The study is published on-line in the Journal of Acquired Immune Deficiency Syndrome (JAIDS), ahead of print publication. It is the result of collaboration among researchers at the Centers for Disease Control and Prevention (CDC), the Emory University Center for AIDS Research, and the Andrew Young School of Policy Studies at Georgia State University.
An estimated 40,000 people in the United States become infected with HIV each year. While researchers have previously estimated the economic costs of HIV/AIDS, they have focused primarily on the direct medical expenses of treating the disease. The results up to now have given an incomplete picture of the disease's economic consequences, according to Angela Blair Hutchinson, PhD, MPH, a health economist at the CDC and lead author of the paper.
"We wanted to assess the economic burden of an HIV infection in the U.S.," says Dr. Hutchinson, "by examining the impact of stage of disease at diagnosis and access to treatment on the cost of HIV infection and how this might differ by race/ethnicity."
The research shows that differences in medical care result in dissimilar costs--both direct and indirect--for various racial/ethnic groups. "We found that direct costs were lower and productivity losses were higher for minorities," says Dr. Hutchinson.
Specifically, minorities incur fewer direct medical costs than whites ($160,400 for blacks on average, compared with $180,900 for whites), but suffer greater financial damage from lost productivity ($838,000 for Hispanics and $766,800 for blacks on average, compared with $661,100 for whites).
The differences, according to Hutchinson, reflect disparities in treatment. Minorities are, on average, diagnosed at later stages of the disease than whites. In addition, whites with HIV/AIDS are more likely to receive antiretroviral therapy (ART).
As Dr. Hutchinson notes, "ART is not used universally because it is expensive. Many patients with HIV/AIDS do not have health insurance and/or do not have access to ART."
Though ART is costly, it has proven very effective at extending lives, and productivity. The researchers found that ART patients have direct medical costs averaging $230,044, with a projected life expectancy of 24.4 years. Patients not receiving ART have direct medical costs of approximately $114,938, with a projected life expectancy of 12.4 years.

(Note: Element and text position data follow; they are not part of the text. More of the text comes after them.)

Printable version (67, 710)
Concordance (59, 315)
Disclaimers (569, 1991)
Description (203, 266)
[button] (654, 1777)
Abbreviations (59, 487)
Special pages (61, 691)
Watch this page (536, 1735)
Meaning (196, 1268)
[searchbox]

The additional years of productivity after being treated with ART mean that the more expensive treatment is actually more cost effective in the long run. "Universal access to treatment would be cost saving," says Dr. Paul Farnham, a co-author and economist from the Andrew Young School of Policy Studies at Georgia State University, "because it decreases the years of life lost from the illness, and thus lowers productivity losses more than it increases the direct medical costs."
Besides recommending such universal access, the paper also emphasizes the importance of diagnosing the disease early. As Dr. Hutchinson explains, in order to narrow the treatment divide and expense gap among racial/ethnic groups with HIV/AIDS, "There needs to be a focus on earlier diagnosis, particularly for minorities."
The study's co-authors are Paul G. Farnham, PhD, Ge orgia State University; Carlos del Rio, MD, Emory University Center for AIDS Research; and Hazel D. Dean, ScD, MPH, Donatus U. Ekwueme, PhD, Laurie Kamimoto, MD, MPH, and Scott E. Kellerman, MD, MPH of the CDC.